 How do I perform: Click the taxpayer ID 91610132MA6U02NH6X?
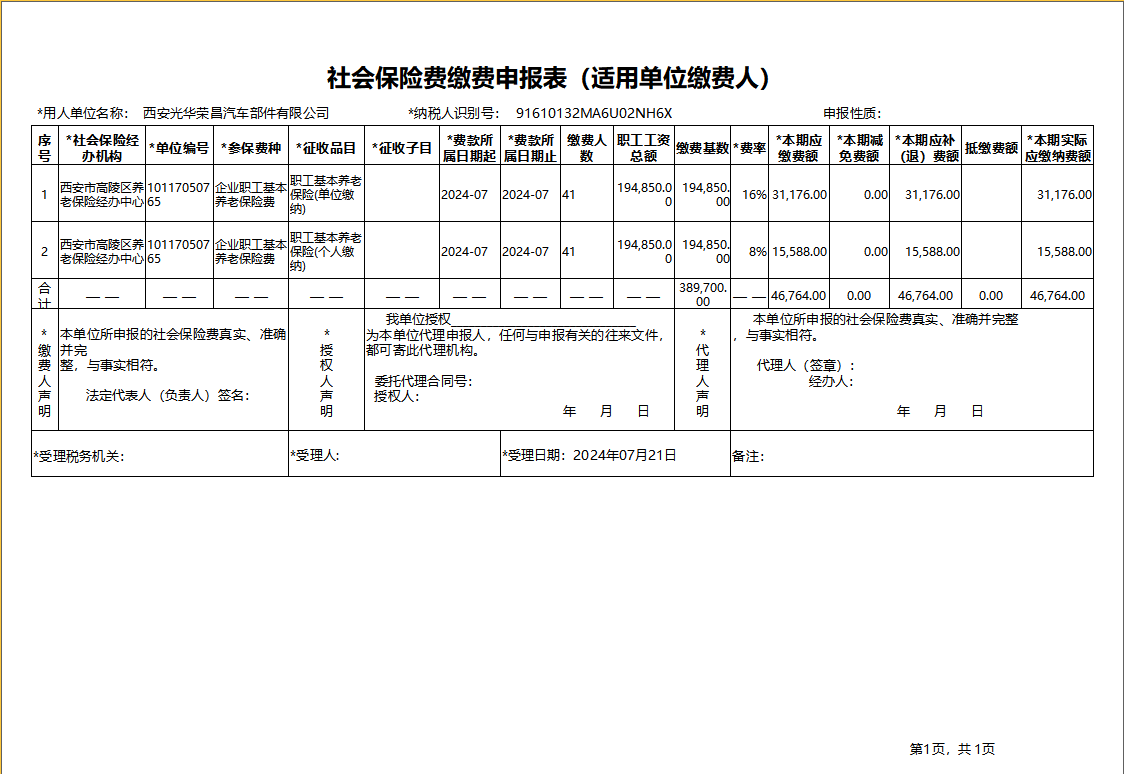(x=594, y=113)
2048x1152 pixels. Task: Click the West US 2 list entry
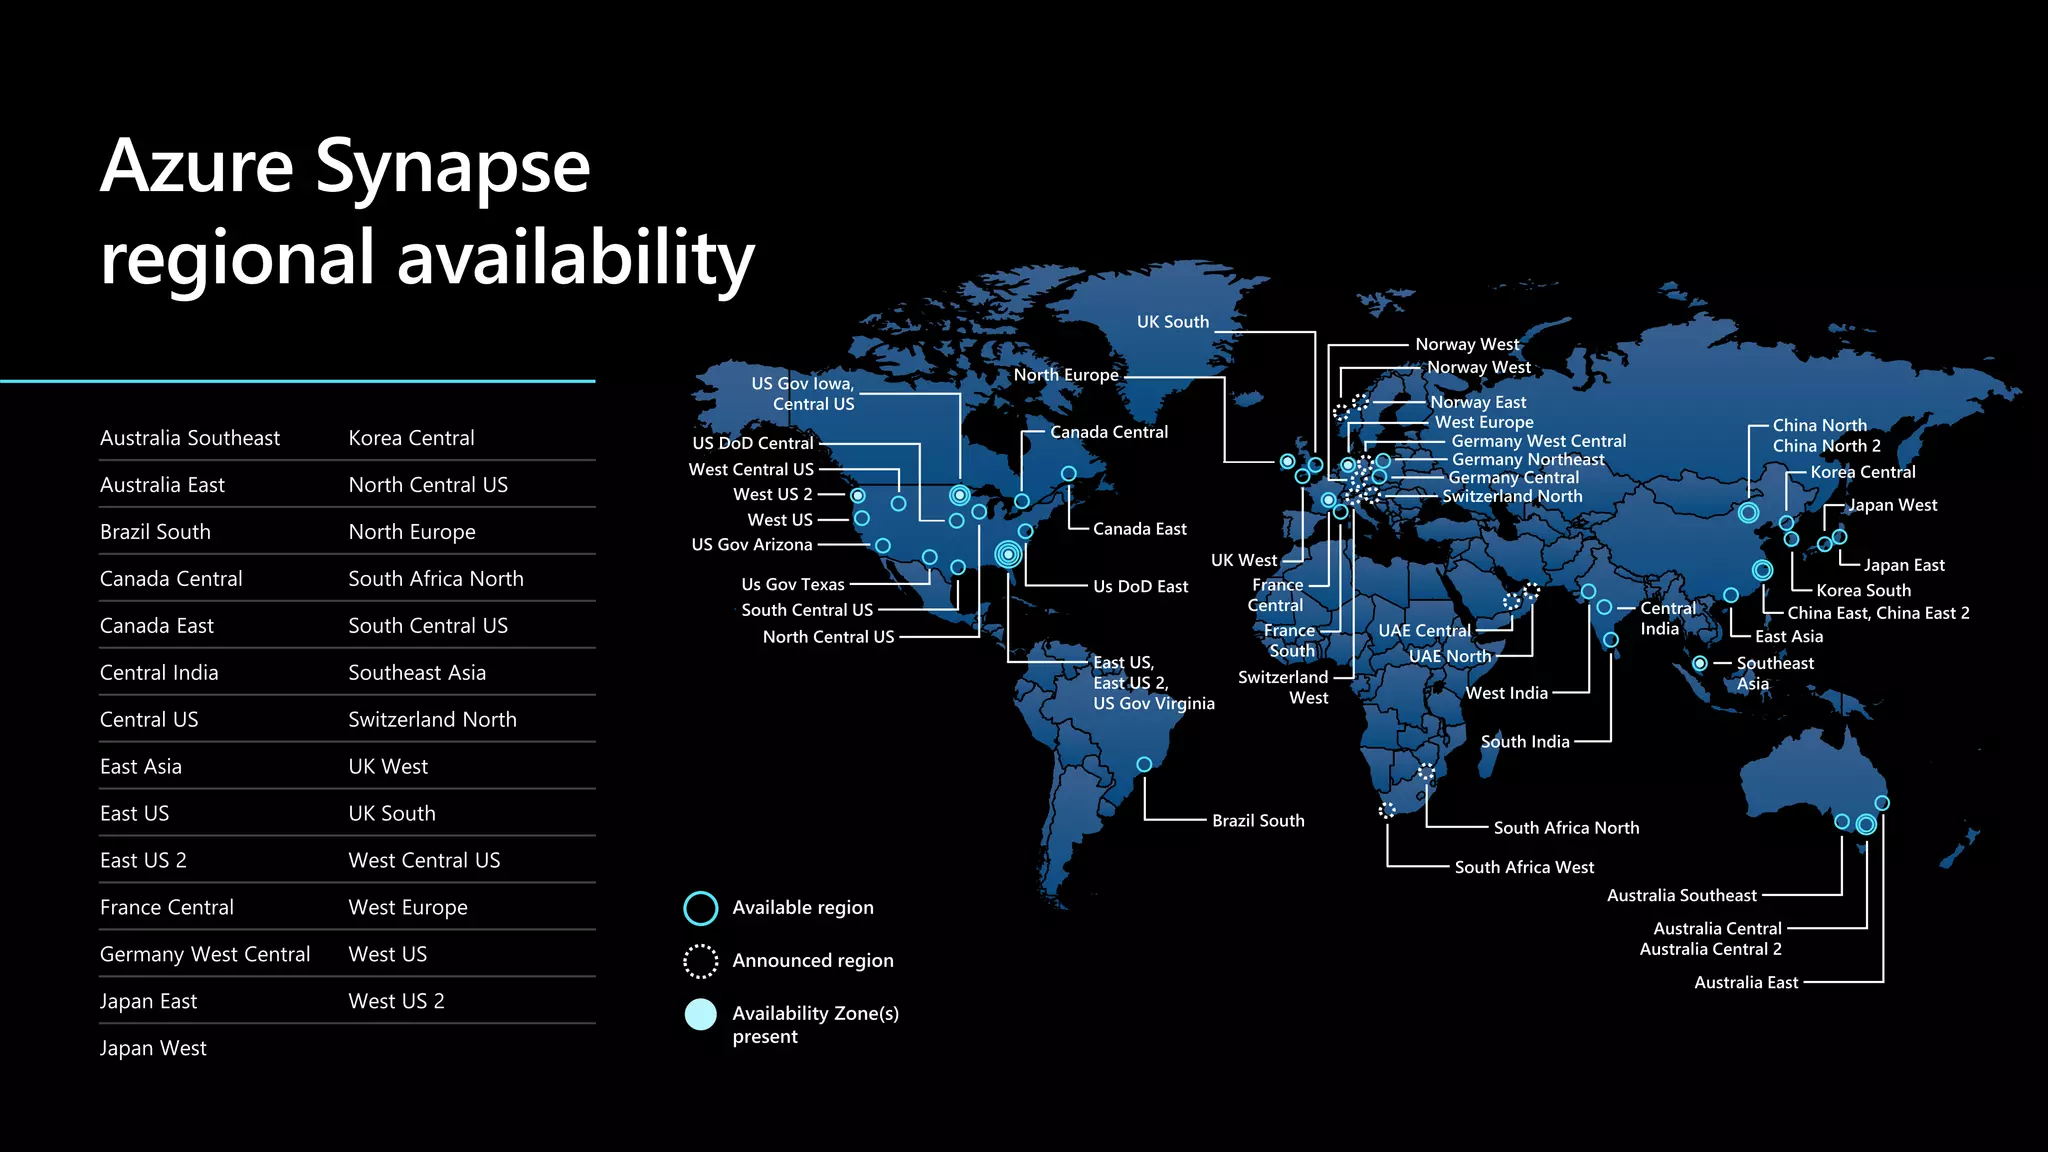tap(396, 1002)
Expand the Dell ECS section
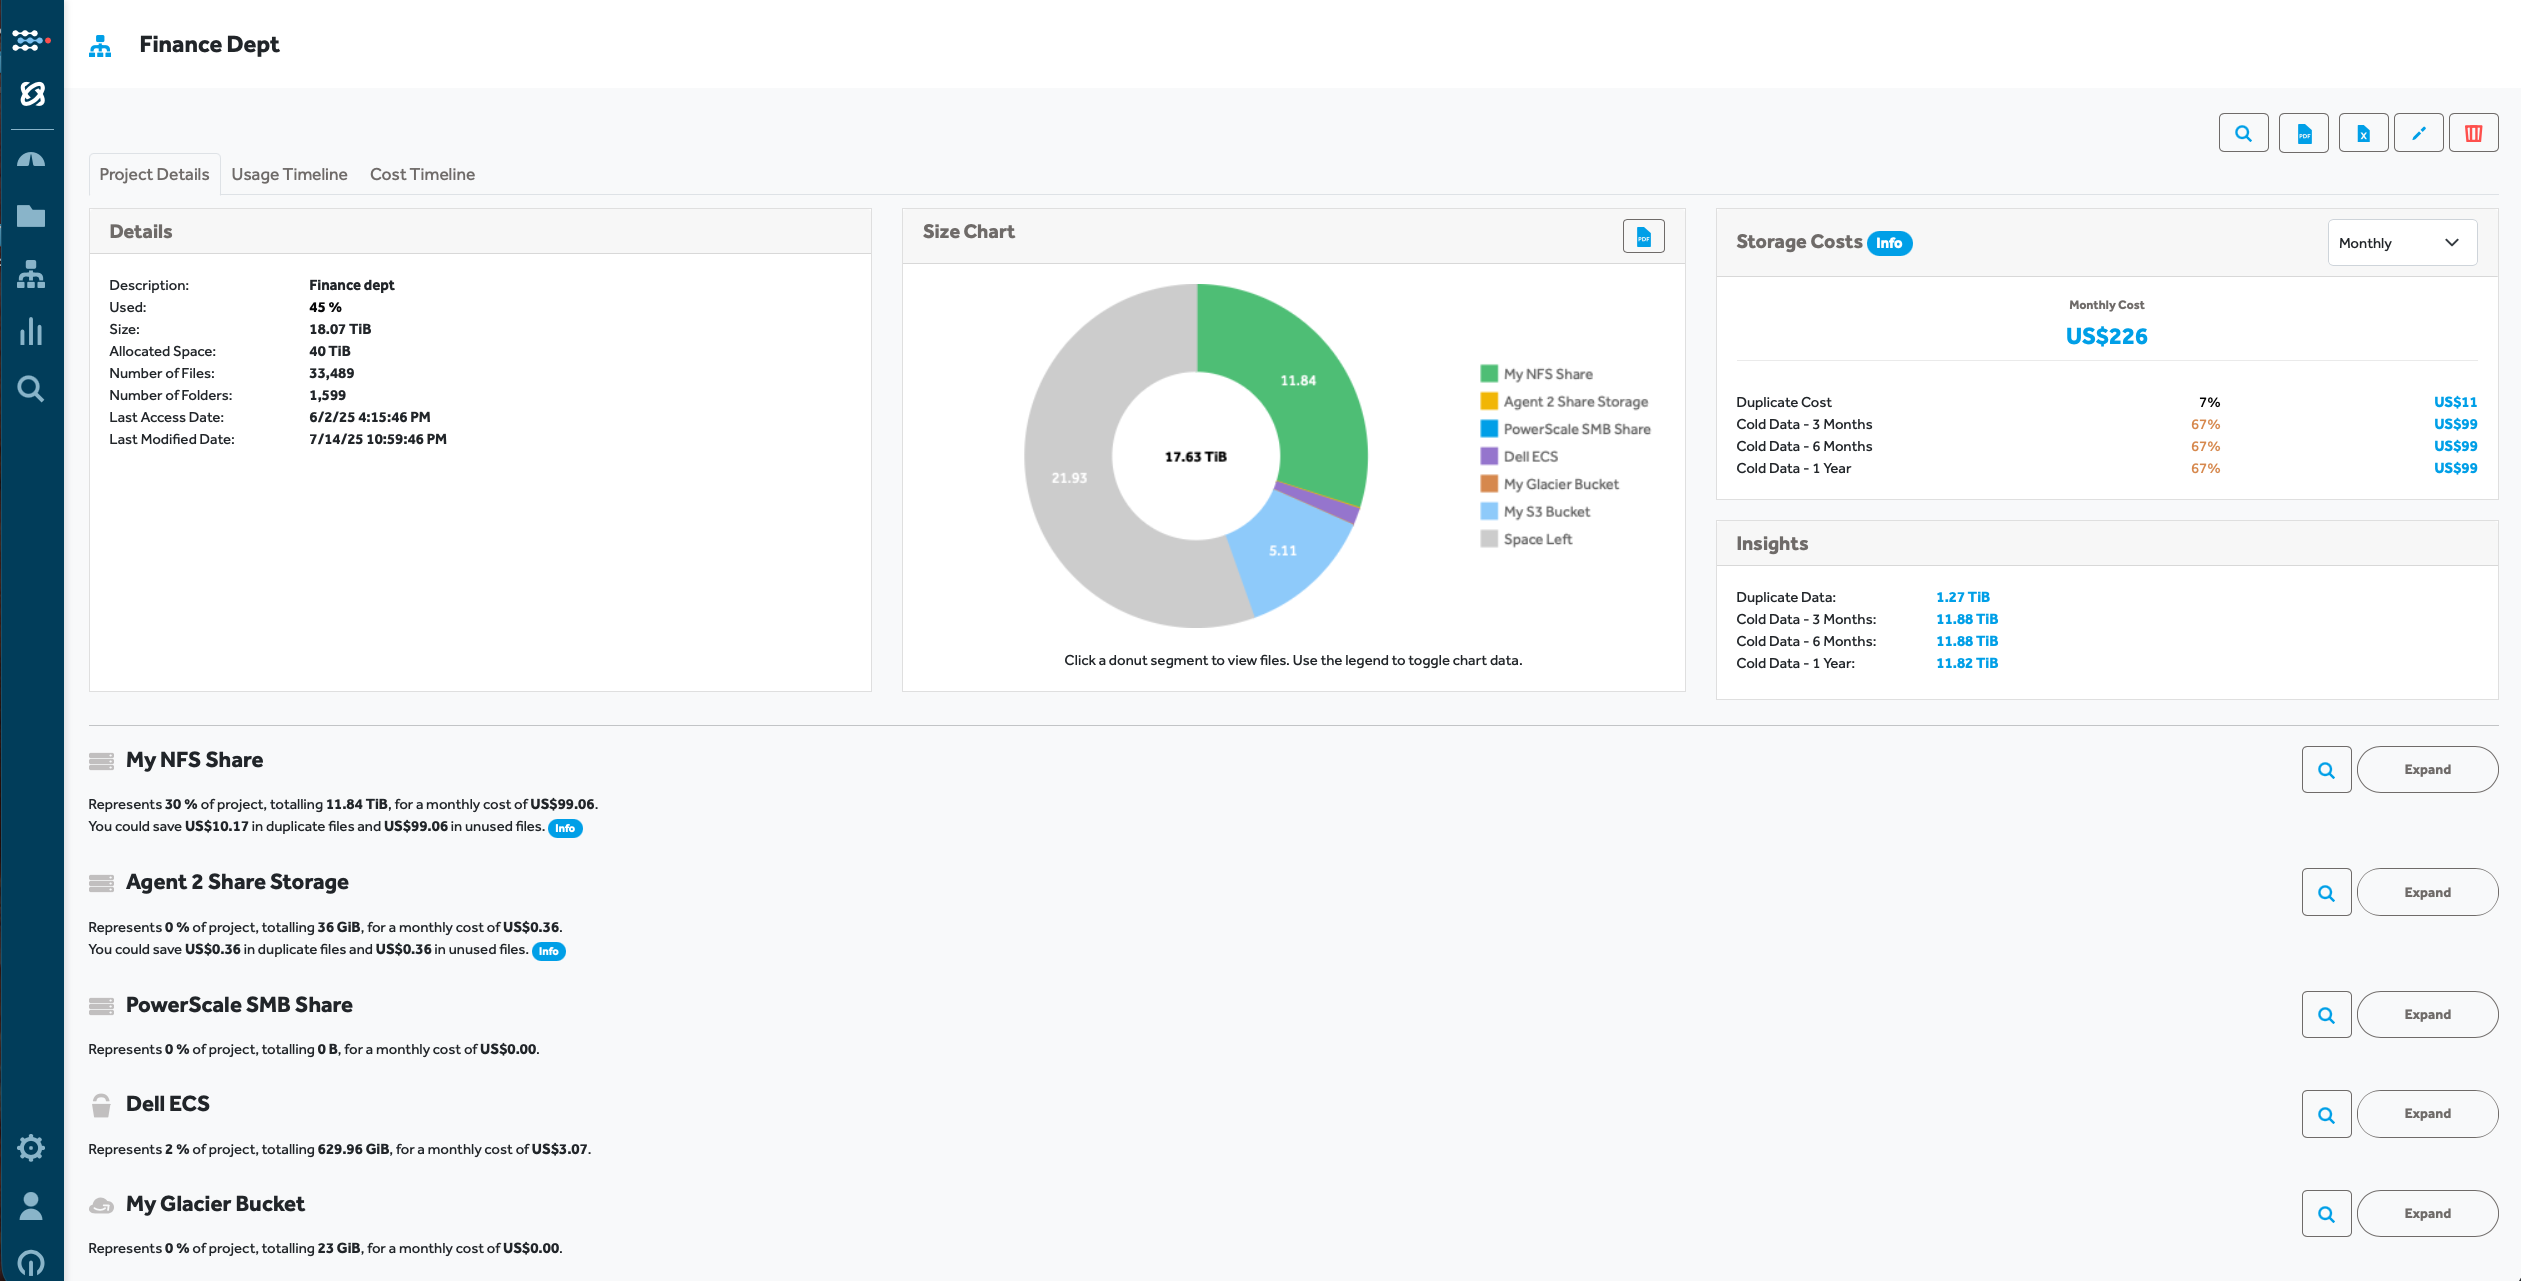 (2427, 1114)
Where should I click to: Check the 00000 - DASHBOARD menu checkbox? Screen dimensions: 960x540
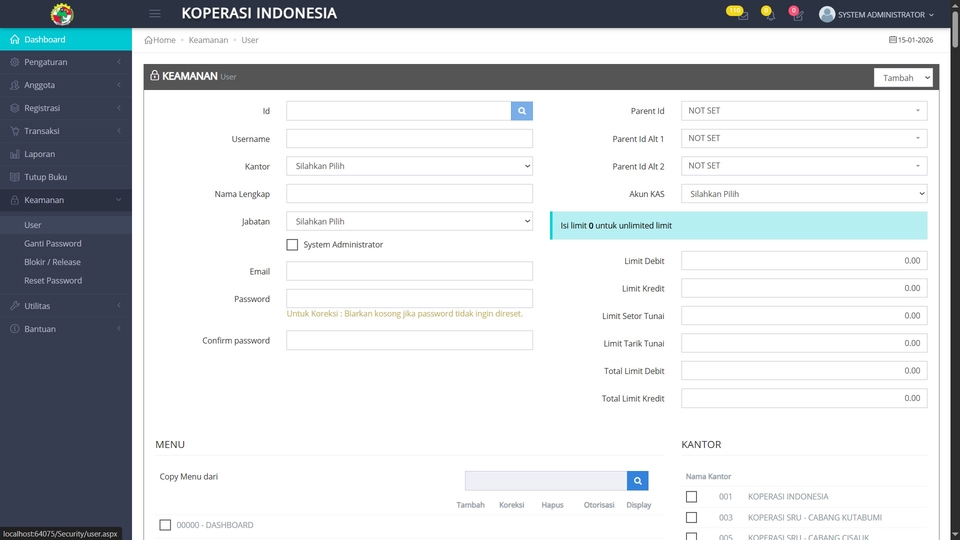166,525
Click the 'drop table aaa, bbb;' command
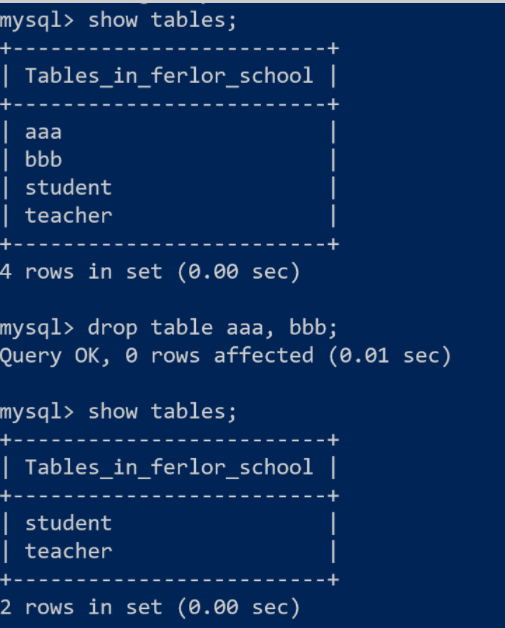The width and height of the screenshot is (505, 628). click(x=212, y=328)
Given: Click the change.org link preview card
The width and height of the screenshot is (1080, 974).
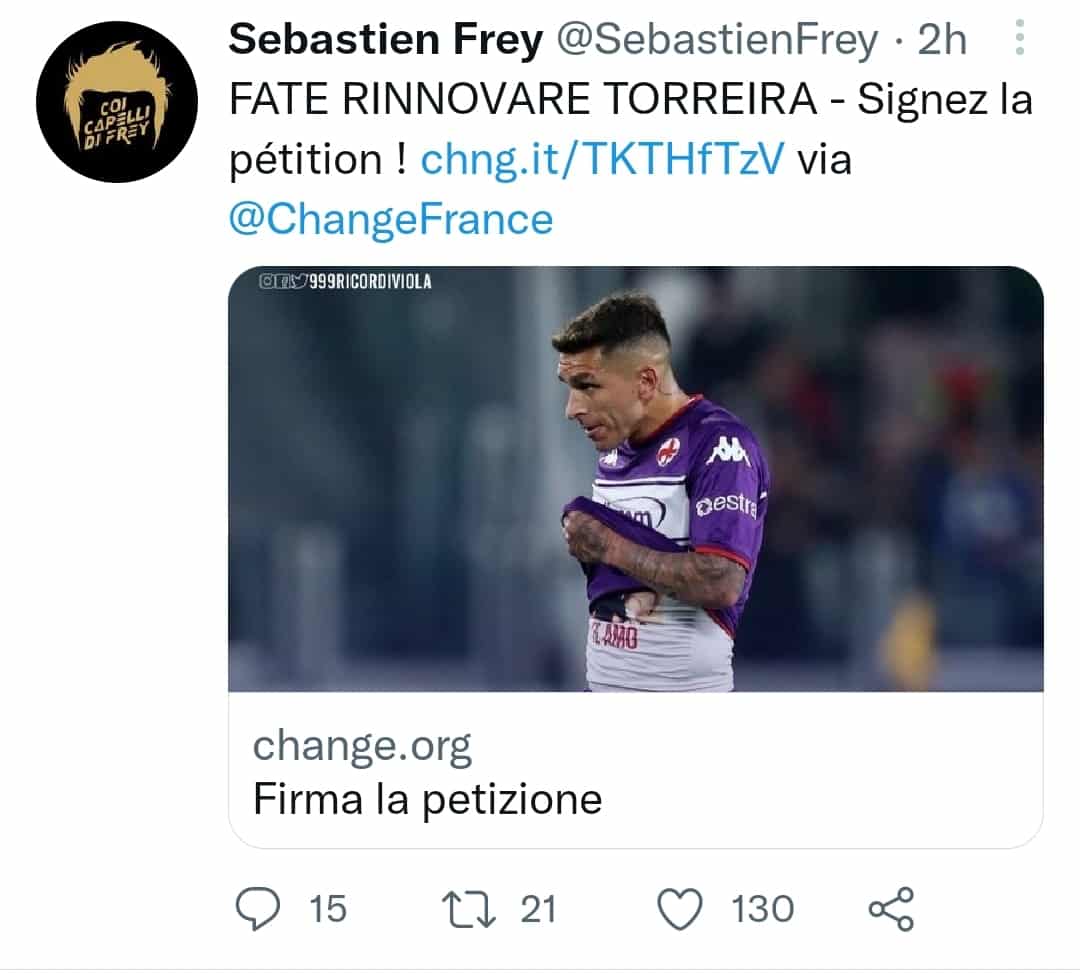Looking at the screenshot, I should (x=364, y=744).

....................

## YOUR INSTRUCTIONS
Can you format every line of text in the rows above as a numbered list, skipping blank lines and leaving the pictures out?

## OUTPUT FOR THIS EXERCISE
1.  How do I perform: Click the taxpayer ID 91610132MA6U02NH6X?
2. (x=594, y=113)
3. 2048x1152 pixels. Task: Click the West US 2 list entry
4. tap(396, 1002)
5. Expand the Dell ECS section
6.  (2427, 1114)
7. Where should I click to: Check the 00000 - DASHBOARD menu checkbox? Screen dimensions: 960x540
8. 166,525
9. Click the 'drop table aaa, bbb;' command
10. The width and height of the screenshot is (505, 628). click(x=212, y=328)
11. Given: Click the change.org link preview card
12. The width and height of the screenshot is (1080, 974).
13. Looking at the screenshot, I should (x=364, y=744).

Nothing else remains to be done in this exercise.